What you need to do: Look below for the line containing "Task: Click 'naming". Write out that line and the rest through the last one, exactly as they appear, but without pictures.
------------------------------------
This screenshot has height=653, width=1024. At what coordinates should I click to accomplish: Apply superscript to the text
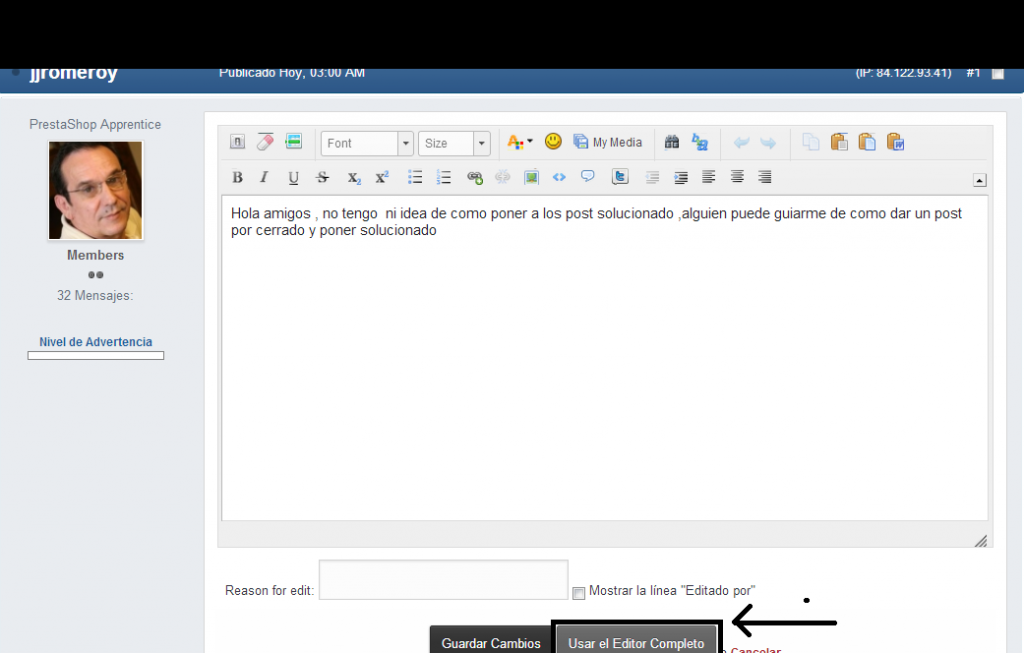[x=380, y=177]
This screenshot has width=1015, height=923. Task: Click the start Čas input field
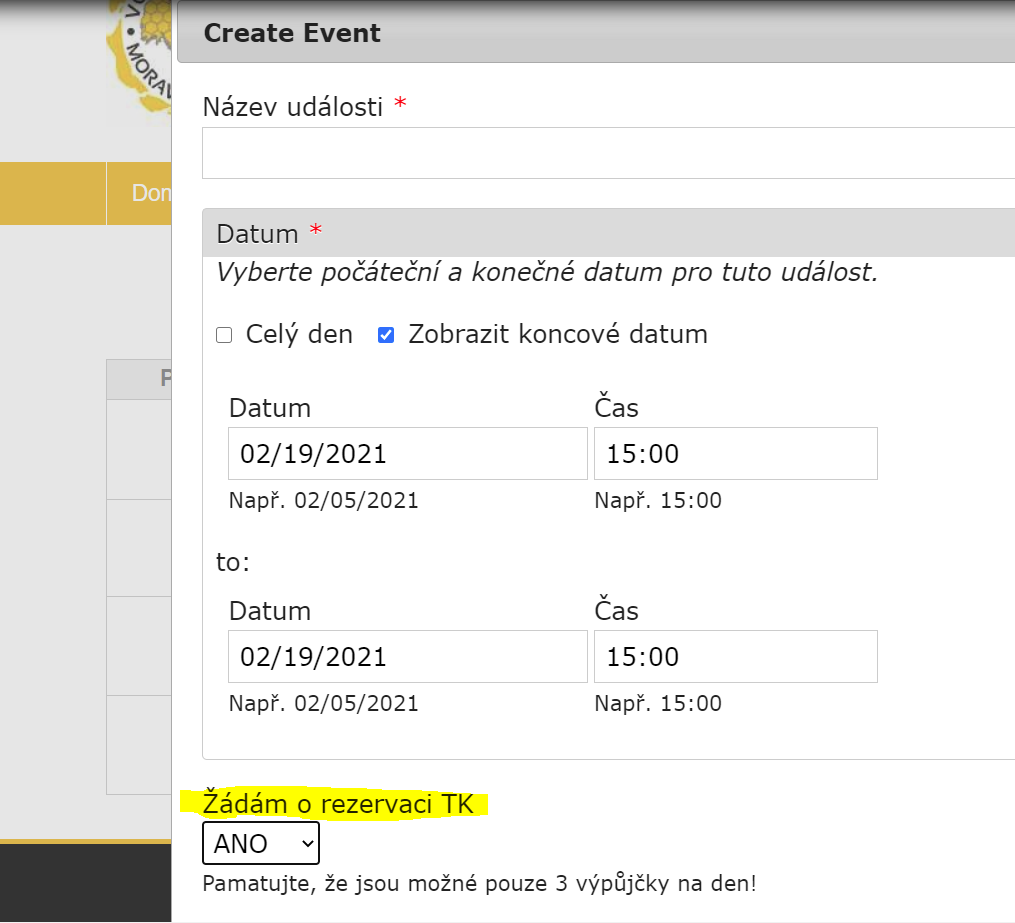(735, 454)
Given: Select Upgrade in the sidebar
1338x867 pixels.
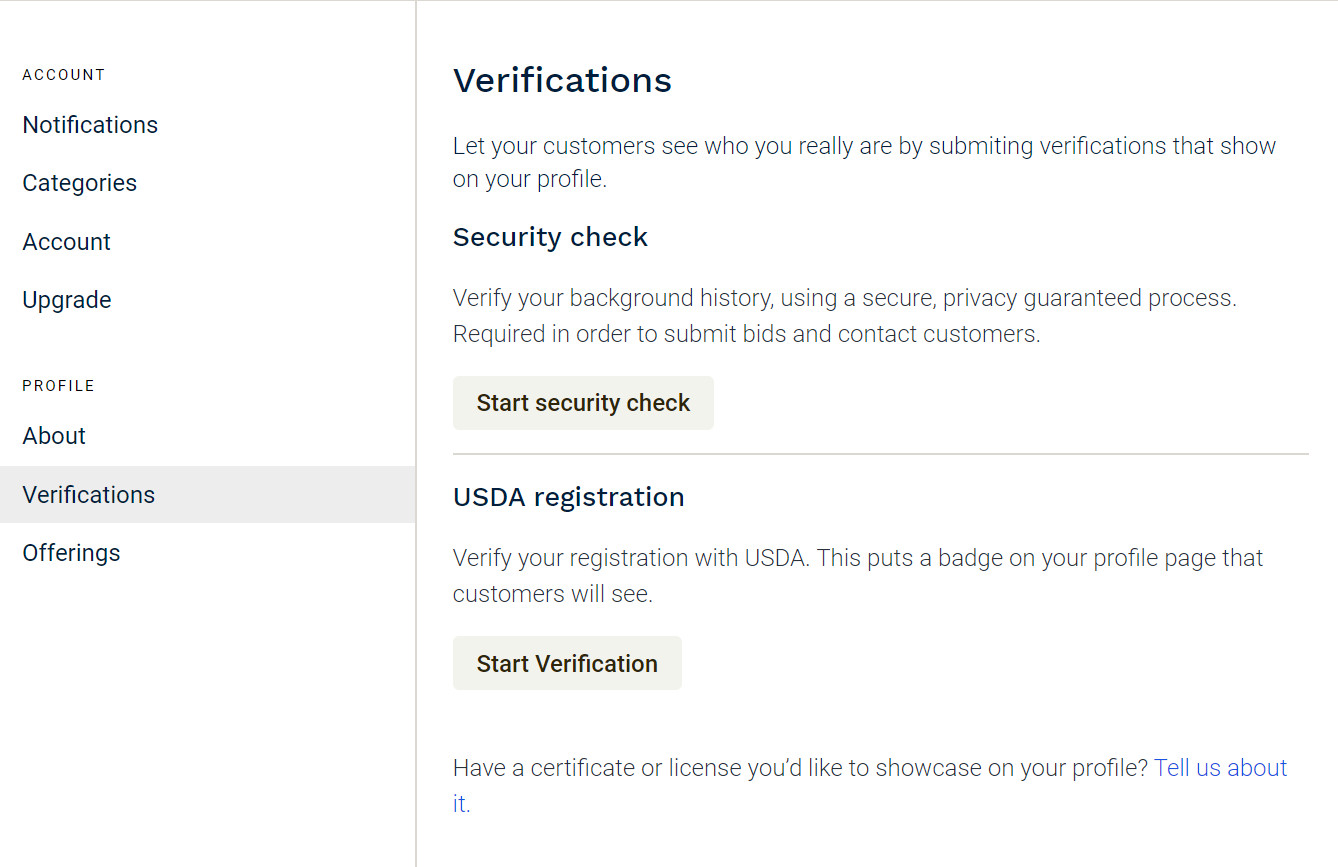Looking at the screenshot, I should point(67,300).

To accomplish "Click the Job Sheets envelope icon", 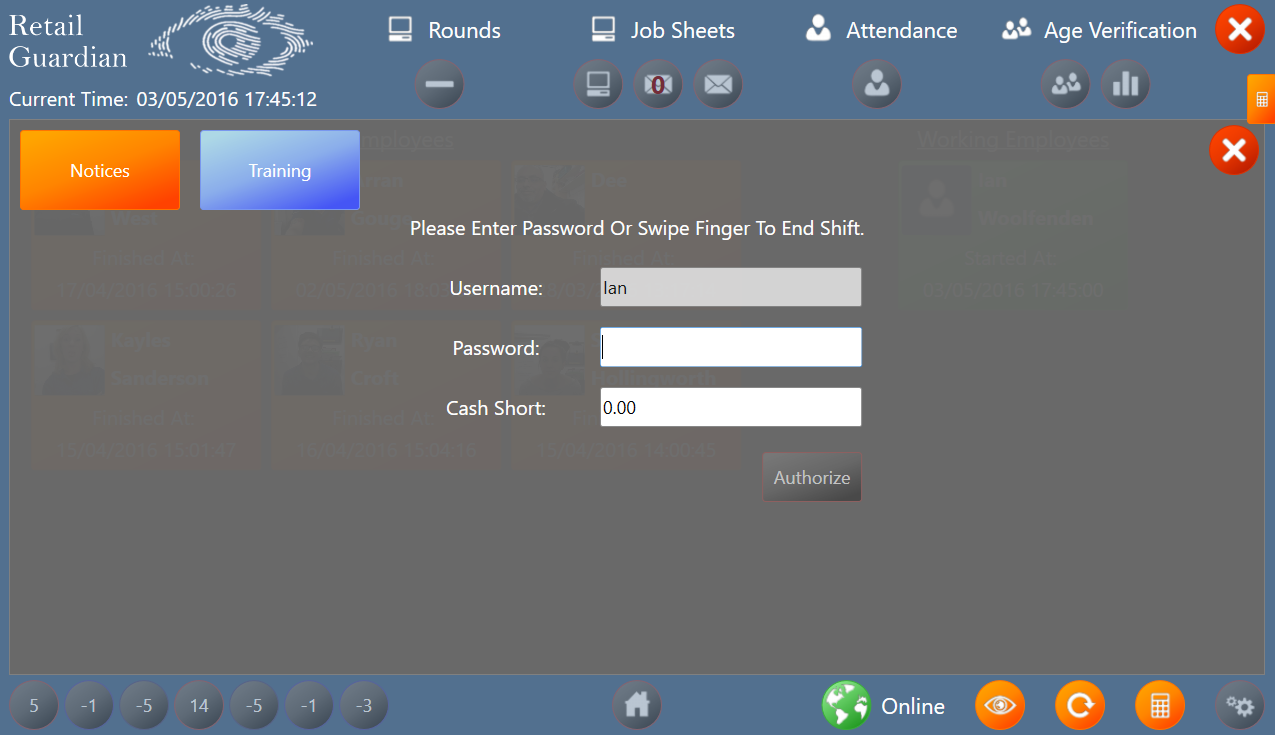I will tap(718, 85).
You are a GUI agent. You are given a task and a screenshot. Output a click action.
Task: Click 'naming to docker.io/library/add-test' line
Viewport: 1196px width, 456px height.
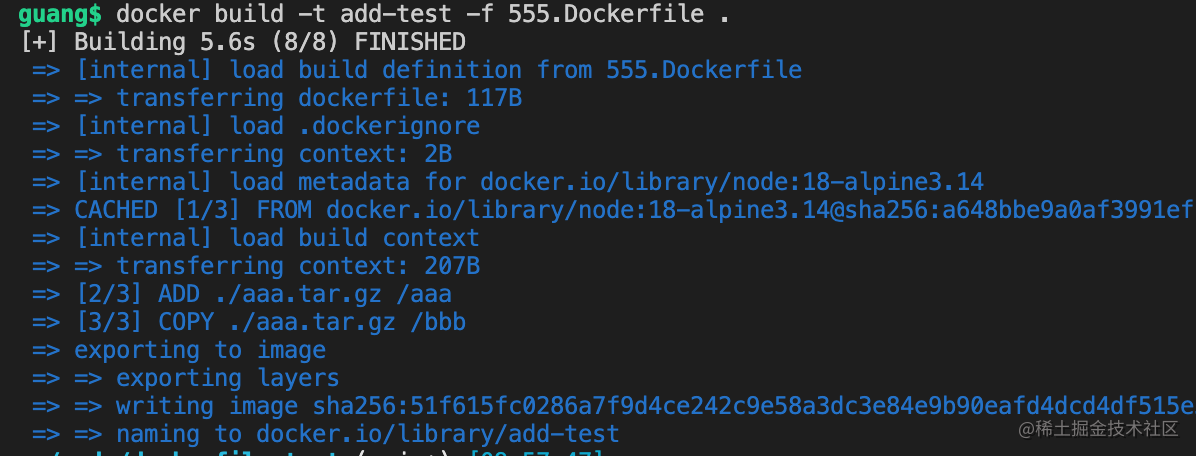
------------------------------------
Expected answer:
Task: Click 'naming to docker.io/library/add-test' line
Viewport: 1196px width, 456px height.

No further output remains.